= PAGE EXTRACT =
......

Manifests are written to metrics/runs/<run_id>.json and appended (one line each) to metrics/eval_history.jsonl for time-series analysis.

Rationale

  • The manifest IS the run. Without it, a metrics number is a number with no provenance. With it, six months later we can answer "was that 0.92 vocab_purity from prompt v2 or v3?"
  • Captures everything that varied. Git SHA, prompt versions, model config, system info, golden version. If one of these changed between runs, the manifest shows it.
  • config_hash covers what the explicit fields don't. A run with a custom config (different vocabulary scope, different masker, different threshold) hashes the config; comparison runs can verify they used the same config without comparing every field by hand.
  • Per-scenario metrics + summary. Per-scenario lets you see "scenario 4 regressed badly even though the mean is fine"; summary gives the headline number.
  • Append-only eval_history.jsonl enables trends. A scatter-plot of vocab_purity_mean over time, colored by prompt_versions["mode_b/plan"], tells the story of the prompt's evolution.

......

= DATA SECTION =
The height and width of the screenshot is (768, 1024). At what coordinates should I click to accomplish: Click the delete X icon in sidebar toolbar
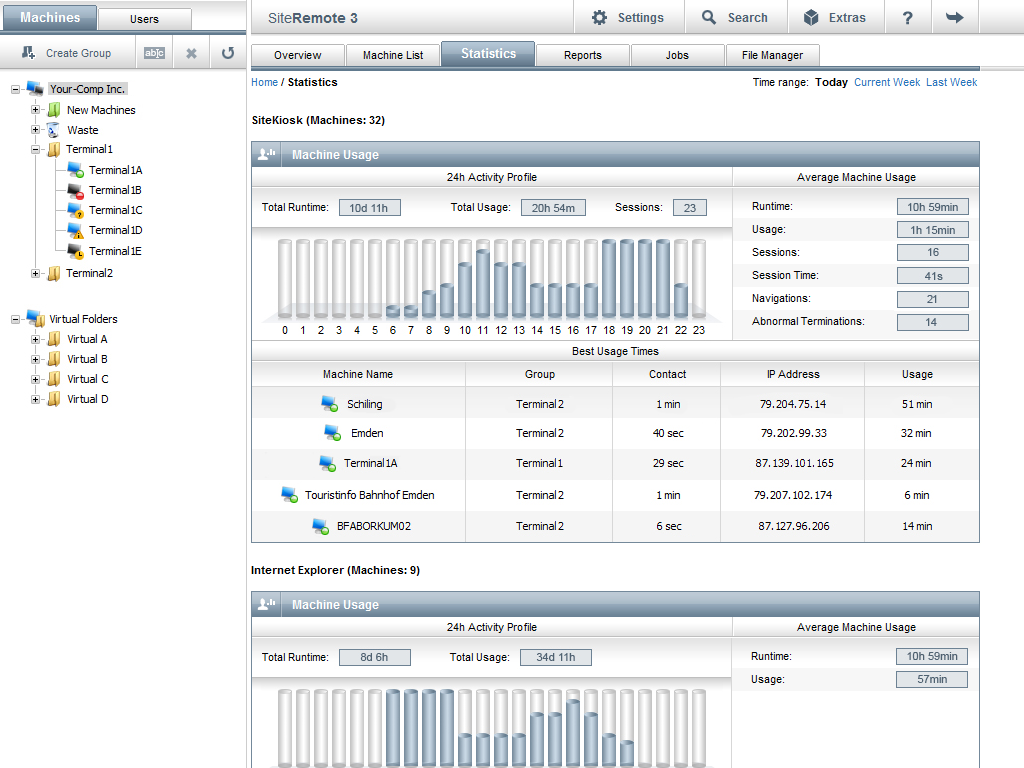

......

In the run manifest text, to which file is each manifest appended as one line for time-series analysis? The material that comes after the text is separate from it.

Each manifest is appended to metrics/eval_history.jsonl.